One of the troubles with remembering VE-Day is that not many people do. How can they? They were not alive then. Most of the pieces that are going to be written about it will be composed by people who weren`t there. However smart they may be, however experienced, however professional, however knowledgeable,
they were not there. How can they possibly know?
True, they can read the documents, see the films; they can assemble a history; they can produce a survey; they can gain a knowledge of facts and conditions that many eye-witnesses did not have; they can be wise after the event. But they will not know what it felt like.
There is ample evidence that people who
were there have found it difficult, sometimes impossible, to write or talk about it; the release of emotions as they try is so great that they have to give up. People who sat at their desk years later to create an account have found themselves in tears even as they write.
I have seen interviews conducted fifty years after D-Day, in 1994. Men and women who perhaps had not talked about it for decades, if at all, were suddenly overwhelmed, and broke down. All we can do – we, the mere witnesses to this enveloping storm of feeling – is to sit in awe at the evidence of what is, I think unarguably, the greatest single drama of the whole century – the Second World War.
Remembering the War – D-Day, VE-Day, anything – for those who were there – is not difficult. The problem for so many must be trying to forget. Robert Kee, a writer and historian who served, wrote,
‘There is a tremendous boundary between those who lived through the war and those who [didn`t]. If you actually lived through the war, it never leaves you. Never.’
I was at primary school during the War. Nowhere near the fighting, obviously. Yet, when I watched the marches and parades on the 50
th anniversary of D-Day, I was sitting alone in front of the TV, and tears were streaming down my cheeks. Robert Kee is right: the War marks you.

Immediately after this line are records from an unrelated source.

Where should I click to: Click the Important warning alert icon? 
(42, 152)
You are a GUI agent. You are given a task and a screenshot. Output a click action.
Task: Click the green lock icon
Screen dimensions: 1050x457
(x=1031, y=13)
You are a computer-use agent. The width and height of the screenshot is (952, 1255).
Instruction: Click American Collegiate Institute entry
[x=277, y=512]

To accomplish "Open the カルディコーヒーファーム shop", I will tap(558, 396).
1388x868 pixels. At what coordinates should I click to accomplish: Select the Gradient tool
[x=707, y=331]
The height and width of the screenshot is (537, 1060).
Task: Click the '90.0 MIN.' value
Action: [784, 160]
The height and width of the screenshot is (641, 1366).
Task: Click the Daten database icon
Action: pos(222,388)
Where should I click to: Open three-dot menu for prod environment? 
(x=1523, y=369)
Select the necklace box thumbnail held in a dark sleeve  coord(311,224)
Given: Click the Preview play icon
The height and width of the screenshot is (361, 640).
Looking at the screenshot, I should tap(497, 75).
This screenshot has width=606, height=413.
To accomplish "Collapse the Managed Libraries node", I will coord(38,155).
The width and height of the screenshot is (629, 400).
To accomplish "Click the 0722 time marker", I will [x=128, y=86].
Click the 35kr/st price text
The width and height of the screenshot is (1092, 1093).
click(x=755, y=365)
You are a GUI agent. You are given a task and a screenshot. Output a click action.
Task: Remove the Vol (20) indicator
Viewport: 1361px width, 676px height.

Fat books have been written – and no doubt will many more – about the things people did when the war ended. Many of them could never have been thought up by a mere novelist. The variety is staggering.
During the evening of VE-Day, after hours of celebration, crowds naturally descended on London. Spivs (look it up) were out on the streets of the West End selling cut-price contraceptives, confident that before the night was out, they would have been put to good use in nearby Green Park.
One boy coming home from school to share the celebration with his parents found his father in shock; a telegram had just arrived to say that his brother had been killed in action.
At half-past three, in the House of Commons, a stir was observed behind the Speaker`s chair, and Winston Churchill came in. As an eye-witness said,
‘The House rose as a man, and yelled and yelled and waved their Order Papers. He responded, not with a bow exactly, but with an odd shy jerk of the head and with a wide grin.’
One American soldier, Charles Feinstein, was not celebrating. He had survived the landings in Normandy on D-Day – the slaughter on Omaha Beach. While he was on watch outside his tank in Belgium, a German shell dropped into it, cremating his three companions inside. Now, with the war over in Europe, he fully expected to be sent to the Pacific, to land on yet more beaches and be shot at by suicidal Japanese. And only four weeks before, he had entered the concentration camp at Nordhausen. He said, ‘
I saw all the live bodies and all the dead bodies. That`s when I became a Jew.’
The newsreels of those camps were shown in cinemas all over England. In between the ‘B’ film and the ‘A’ film. After 75 years we all know about concentration camps and gas chambers. In 1945 we didn`t. It was complete news. Imagine the shock. I know. I saw them.
A seventeen-year-old girl called Dorothy, who had escaped when the Channel Islands were overrun by the Germans, was living with relations in Surrey. The radio announced that the Channel Islands were going to be liberated the next day. Everyone was crying. Then her mother blew her nose and said, ‘
Thank God for that. Let`s have a cup of tea.’
Now we have Corona. It is big. It is worrying. It is threatening. It will cause vast grief, discomfort, and disorganisation. Is it like the War? I think you might have a job to prove that.
But, for those who remember the War, it certainly makes you think of it.